→ **Records to use**:
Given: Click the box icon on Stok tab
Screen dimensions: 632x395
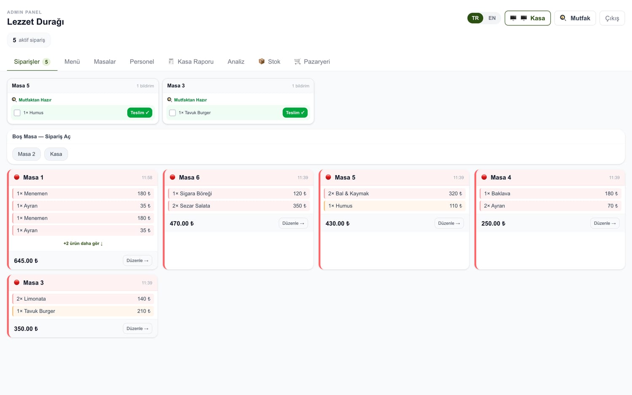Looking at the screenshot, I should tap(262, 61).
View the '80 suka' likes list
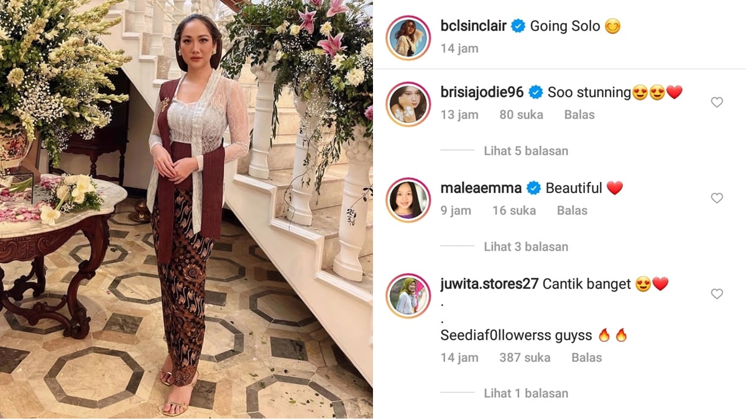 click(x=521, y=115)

→ **Problem**: Could you repeat exactly the lines from the one containing "Screen dimensions: 632x395" to the last line of the records, both included, and leave out every picture?

→ **Result for this task**:
Screen dimensions: 632x395
Looking at the screenshot, I should tap(262, 61).
View the '80 suka' likes list
 click(x=521, y=115)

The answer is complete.